On the First Permanent World Conference on Anti-Doping in Sport held in June 1988, Prince Alexandre de Merode, the vice-president of the International Olympic Committee (IOC), supported reports that Eastern European athletes were getting artificially inseminated and then aborting two to three months later in an attempt to boost athletic performance on the First Permanent World Conference on Anti-Doping in Sport. Merode said he knew a Swiss doctor who performed the procedure. Dr. Robert Voy of the United States Olympic Committee dismissed such claims as a "ludicrous myth".

In the Textbook in Physiology and Pathophysiology (1999), Dr. Paul-Erik Paulev, a Danish professor of physiology at the University of Copenhagen, wrote that "in some countries female athletes have become pregnant for 2-3 months, in order to improve their performance just following an abortion." Dr. Paulev's comment is also frequently cited in discussions on abortion doping; his comments were first made in a self-published document that contains no references for its assertions regarding abortion doping.

In November 1994, a person claiming to be Olga Karasyova, who won a gold medal in gymnastics at the 1968 Summer Olympics, gave an interview with German television station RTL Television, in which she said that abortion doping was widespread among Soviet athletes in the 1970s, and that girls as young as 14 were being forced to have sex with their coaches. When contacted by various newspapers for comment, Karasyova said the person who had given the interviews was an imposter. In 1997, Karasyova successfully sued the Russian newspaper "AIDS-Info" for libel after they published references to the 1994 story. Despite her legal victory, the original interviews attributed to her continue to be reported as facts by some third parties.

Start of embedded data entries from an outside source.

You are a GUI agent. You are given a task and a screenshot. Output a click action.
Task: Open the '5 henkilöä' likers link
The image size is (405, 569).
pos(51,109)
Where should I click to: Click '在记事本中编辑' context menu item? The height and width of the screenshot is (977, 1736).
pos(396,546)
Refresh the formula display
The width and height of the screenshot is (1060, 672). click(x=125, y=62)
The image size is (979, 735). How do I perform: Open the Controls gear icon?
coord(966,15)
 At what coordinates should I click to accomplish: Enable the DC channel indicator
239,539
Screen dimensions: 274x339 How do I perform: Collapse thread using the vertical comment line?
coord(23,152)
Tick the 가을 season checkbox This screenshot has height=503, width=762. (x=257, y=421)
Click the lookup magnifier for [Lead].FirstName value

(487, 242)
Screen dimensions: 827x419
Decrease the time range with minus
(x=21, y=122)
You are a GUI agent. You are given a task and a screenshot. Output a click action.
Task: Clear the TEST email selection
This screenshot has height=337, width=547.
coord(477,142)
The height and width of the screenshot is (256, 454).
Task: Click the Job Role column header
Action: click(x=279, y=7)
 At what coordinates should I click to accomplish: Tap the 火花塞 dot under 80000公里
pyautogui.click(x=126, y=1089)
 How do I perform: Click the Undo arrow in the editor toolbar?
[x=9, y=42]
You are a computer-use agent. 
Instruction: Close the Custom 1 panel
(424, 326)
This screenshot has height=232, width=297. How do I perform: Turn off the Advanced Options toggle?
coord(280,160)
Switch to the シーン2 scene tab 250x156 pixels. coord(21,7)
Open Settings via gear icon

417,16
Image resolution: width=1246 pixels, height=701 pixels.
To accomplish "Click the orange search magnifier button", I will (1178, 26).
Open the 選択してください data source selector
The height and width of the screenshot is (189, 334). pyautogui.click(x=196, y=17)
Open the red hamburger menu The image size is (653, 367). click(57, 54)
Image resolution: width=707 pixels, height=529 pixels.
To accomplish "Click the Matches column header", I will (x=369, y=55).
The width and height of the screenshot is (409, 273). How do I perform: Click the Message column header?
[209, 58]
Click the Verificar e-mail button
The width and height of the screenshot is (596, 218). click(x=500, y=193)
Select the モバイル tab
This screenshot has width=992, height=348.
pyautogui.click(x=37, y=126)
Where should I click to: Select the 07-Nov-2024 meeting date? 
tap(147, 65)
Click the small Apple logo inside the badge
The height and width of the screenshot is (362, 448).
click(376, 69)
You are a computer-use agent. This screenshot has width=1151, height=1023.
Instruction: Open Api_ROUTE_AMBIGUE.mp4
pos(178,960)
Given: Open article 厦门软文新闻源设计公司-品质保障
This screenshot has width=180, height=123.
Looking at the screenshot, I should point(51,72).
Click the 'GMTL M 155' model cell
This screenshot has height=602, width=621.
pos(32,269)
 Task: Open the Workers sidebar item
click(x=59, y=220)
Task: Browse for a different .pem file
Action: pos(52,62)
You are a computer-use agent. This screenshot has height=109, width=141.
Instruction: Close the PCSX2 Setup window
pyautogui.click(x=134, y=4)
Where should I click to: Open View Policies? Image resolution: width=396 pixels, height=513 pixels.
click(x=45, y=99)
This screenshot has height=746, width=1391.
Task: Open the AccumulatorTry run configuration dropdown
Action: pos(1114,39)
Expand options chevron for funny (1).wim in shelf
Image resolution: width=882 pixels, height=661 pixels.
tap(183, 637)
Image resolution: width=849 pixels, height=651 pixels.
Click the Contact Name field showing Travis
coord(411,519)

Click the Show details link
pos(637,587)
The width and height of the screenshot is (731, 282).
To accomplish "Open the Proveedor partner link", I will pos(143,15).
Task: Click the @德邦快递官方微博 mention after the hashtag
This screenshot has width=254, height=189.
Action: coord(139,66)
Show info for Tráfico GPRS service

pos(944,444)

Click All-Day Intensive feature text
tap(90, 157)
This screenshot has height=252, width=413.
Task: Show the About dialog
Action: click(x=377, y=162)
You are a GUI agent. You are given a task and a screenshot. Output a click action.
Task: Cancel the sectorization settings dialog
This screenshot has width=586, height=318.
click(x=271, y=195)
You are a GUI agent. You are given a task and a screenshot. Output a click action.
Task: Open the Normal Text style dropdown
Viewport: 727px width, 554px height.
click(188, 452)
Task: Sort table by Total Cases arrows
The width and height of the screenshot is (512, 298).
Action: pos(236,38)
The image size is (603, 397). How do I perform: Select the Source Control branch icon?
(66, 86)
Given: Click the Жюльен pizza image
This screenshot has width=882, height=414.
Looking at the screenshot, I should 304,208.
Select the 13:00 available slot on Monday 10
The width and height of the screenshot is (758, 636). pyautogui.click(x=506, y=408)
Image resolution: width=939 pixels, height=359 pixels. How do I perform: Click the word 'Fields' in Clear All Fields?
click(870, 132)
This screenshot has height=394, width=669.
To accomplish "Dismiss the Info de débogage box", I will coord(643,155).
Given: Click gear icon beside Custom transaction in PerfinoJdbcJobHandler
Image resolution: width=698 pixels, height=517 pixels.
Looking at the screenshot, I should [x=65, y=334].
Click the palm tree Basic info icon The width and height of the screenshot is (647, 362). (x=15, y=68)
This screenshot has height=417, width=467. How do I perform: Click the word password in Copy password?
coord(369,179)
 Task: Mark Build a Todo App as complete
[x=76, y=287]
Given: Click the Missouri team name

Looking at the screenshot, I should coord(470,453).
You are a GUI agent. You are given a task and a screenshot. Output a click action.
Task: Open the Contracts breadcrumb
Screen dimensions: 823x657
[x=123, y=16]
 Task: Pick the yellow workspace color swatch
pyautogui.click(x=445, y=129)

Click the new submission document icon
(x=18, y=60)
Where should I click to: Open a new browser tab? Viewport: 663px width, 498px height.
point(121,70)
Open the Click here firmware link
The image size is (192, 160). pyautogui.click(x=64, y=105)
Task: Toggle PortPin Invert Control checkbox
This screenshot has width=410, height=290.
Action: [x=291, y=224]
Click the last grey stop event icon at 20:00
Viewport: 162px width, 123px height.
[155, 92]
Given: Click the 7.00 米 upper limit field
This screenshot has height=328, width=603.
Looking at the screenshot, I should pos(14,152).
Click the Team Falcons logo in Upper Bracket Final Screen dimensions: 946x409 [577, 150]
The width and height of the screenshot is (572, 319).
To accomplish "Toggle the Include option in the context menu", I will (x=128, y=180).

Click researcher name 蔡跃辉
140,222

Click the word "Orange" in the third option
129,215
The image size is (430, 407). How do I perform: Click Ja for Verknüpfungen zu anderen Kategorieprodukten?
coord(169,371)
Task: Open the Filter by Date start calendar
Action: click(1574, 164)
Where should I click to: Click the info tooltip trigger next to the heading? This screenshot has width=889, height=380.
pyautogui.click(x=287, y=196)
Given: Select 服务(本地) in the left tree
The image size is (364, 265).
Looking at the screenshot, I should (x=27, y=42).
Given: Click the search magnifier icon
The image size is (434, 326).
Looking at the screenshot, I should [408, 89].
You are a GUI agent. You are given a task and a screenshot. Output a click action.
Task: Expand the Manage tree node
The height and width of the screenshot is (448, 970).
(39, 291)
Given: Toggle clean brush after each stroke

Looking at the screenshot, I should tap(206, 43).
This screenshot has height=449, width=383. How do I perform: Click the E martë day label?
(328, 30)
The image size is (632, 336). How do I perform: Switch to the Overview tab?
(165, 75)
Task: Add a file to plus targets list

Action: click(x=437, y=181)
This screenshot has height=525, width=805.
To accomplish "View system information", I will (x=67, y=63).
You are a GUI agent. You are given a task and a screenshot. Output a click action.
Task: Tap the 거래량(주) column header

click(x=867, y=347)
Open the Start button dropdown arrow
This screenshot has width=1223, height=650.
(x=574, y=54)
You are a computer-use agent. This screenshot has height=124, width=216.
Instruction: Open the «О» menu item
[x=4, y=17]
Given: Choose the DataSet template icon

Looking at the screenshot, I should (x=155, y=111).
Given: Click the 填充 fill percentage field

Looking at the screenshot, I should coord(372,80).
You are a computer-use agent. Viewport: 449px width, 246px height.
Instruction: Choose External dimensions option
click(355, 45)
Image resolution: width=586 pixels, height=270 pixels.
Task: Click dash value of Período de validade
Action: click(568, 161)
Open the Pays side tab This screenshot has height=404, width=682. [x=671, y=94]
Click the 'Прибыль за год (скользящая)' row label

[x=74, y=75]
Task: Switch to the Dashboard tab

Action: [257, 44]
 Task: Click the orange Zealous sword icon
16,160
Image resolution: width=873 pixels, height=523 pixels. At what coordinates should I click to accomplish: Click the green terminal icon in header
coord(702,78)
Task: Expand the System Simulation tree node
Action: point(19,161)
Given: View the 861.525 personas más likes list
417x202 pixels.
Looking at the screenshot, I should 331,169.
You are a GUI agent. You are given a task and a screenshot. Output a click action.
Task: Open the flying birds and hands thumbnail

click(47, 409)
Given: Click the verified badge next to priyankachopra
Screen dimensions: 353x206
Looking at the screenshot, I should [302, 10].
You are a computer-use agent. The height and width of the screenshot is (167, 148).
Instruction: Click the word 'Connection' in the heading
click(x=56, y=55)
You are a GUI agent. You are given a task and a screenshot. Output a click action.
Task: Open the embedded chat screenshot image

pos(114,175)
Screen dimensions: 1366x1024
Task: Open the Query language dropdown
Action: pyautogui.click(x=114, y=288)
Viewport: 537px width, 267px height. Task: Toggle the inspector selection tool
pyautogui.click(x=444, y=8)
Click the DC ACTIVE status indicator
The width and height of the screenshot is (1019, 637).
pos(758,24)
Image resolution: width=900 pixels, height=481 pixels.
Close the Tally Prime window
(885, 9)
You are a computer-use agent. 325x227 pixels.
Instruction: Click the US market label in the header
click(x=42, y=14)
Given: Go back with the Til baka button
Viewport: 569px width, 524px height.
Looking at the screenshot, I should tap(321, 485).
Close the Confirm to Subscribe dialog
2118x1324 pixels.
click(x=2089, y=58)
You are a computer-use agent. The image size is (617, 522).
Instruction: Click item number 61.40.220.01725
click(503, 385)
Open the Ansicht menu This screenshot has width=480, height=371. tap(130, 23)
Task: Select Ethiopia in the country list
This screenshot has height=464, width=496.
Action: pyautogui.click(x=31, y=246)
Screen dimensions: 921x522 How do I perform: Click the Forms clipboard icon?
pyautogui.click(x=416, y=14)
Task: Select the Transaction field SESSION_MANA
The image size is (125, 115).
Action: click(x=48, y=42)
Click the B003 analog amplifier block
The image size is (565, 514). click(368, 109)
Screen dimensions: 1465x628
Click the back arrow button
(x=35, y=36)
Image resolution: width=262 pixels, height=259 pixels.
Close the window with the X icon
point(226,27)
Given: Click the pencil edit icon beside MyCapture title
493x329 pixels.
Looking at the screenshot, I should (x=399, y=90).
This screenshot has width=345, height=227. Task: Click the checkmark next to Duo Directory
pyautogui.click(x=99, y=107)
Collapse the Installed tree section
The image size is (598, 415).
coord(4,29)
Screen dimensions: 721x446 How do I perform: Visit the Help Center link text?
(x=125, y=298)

As of 2002, Snopes.com categorises abortion doping as "unproven", concluding that "abortion doping claims, specifically, have their roots in Cold War era rumors, are confirmed only by a single dubious case, are buttressed by speculative science, and are largely amplified in recent years by anti-abortion groups." Snopes accuse anti-abortion groups of selective reporting and using poorly sourced arguments when writing articles about the subject. Feminist Germaine Greer wrote in 2007 that "there is no real evidence" that abortion doping has ever been done, and British health journalist Peta Bea found in 2009 that "evidence that it occurred has never been substantiated".

==Legality==
The practice is not considered illegal by the IOC. Prince Alexandre de Merode has stated the organisation does not "police motherhood". Abortion doping is not on the World Anti-Doping Agency's current list of prohibited substances or methods.

==Fictional coverage==
The issue is addressed in season two of the Finnish-German crime drama television series Arctic Circle.